*** DATA LINES

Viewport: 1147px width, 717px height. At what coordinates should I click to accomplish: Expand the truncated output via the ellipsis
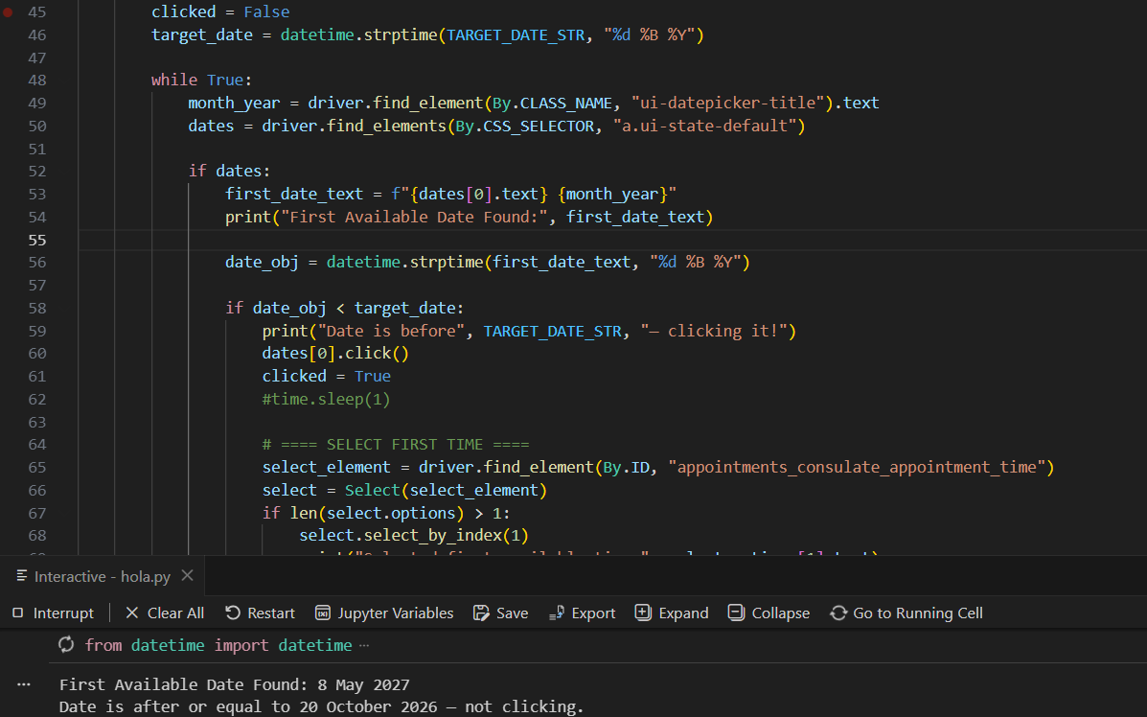pyautogui.click(x=24, y=684)
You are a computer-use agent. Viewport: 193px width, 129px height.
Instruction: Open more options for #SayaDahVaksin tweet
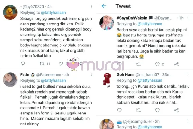coord(188,18)
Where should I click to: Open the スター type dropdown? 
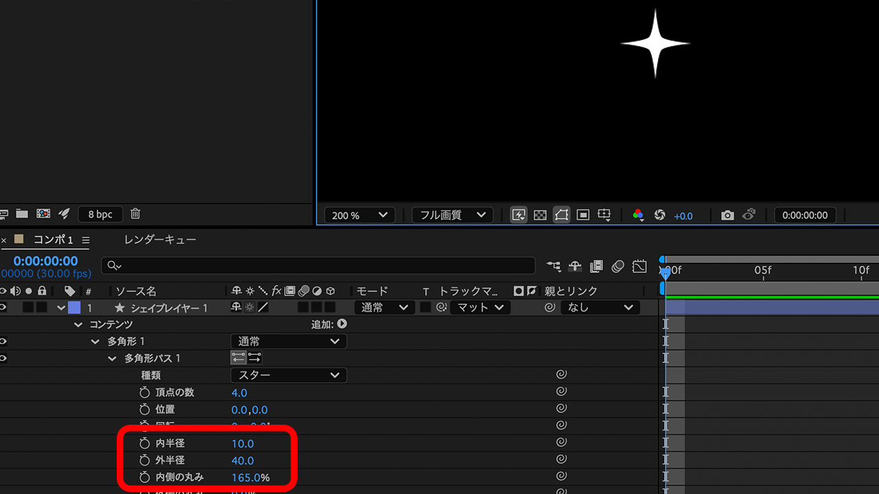pos(288,375)
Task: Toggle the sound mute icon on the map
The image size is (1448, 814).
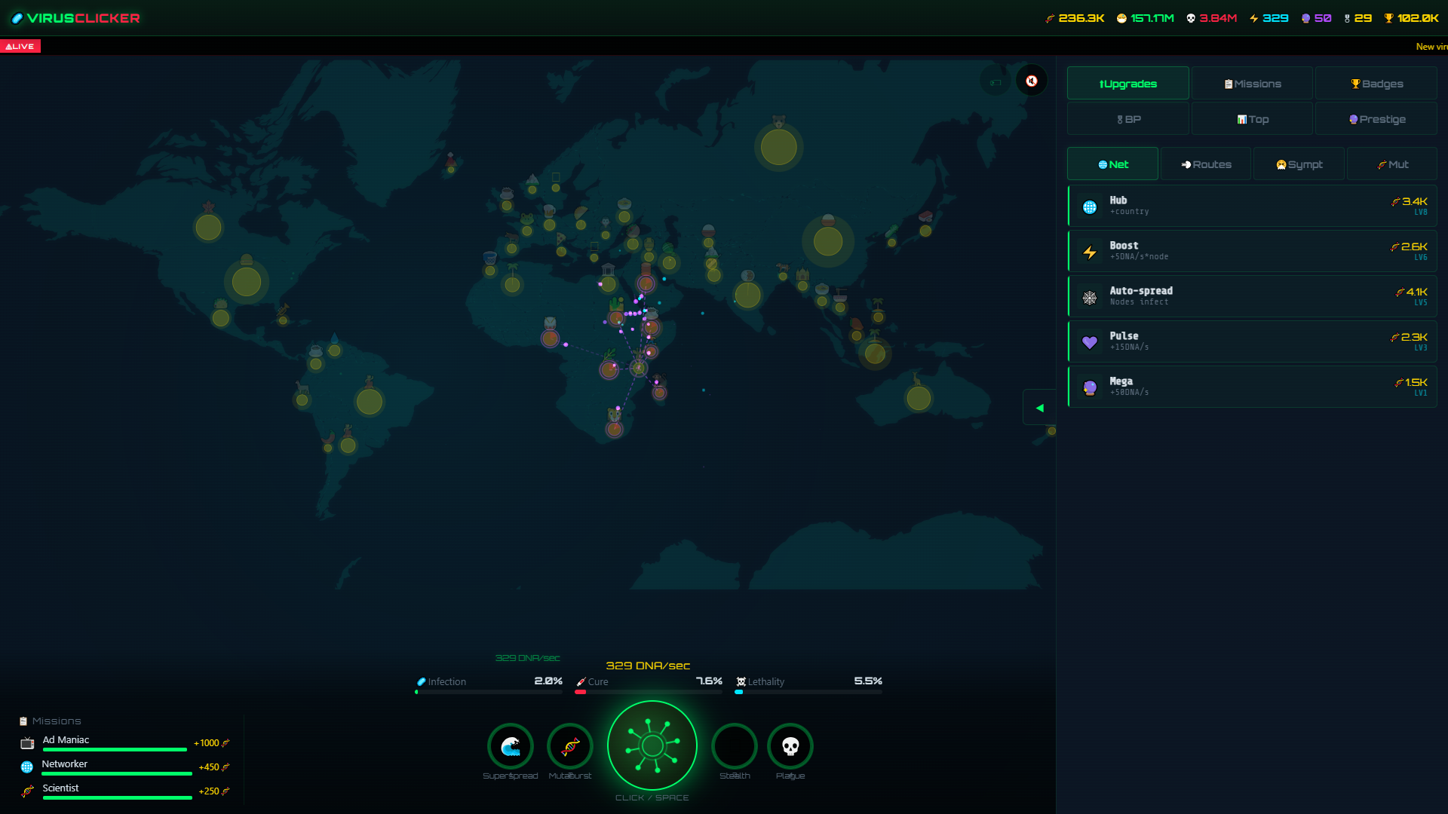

******

* WHAT THE TASK ASKS: Please arrange the rows above as a numbered list, leaving out blank lines and the pictures.

* EXERCISE RESULT:
1. Viewport: 1147px width, 717px height. At what coordinates should I click to accomplish: Expand the truncated output via the ellipsis
2. pyautogui.click(x=24, y=684)
3. You are a computer-use agent. Viewport: 193px width, 129px height.
4. Instruction: Open more options for #SayaDahVaksin tweet
5. coord(188,18)
6. Where should I click to: Open the スター type dropdown? 
7. pos(288,375)
8. Task: Toggle the sound mute icon on the map
9. The image size is (1448, 814).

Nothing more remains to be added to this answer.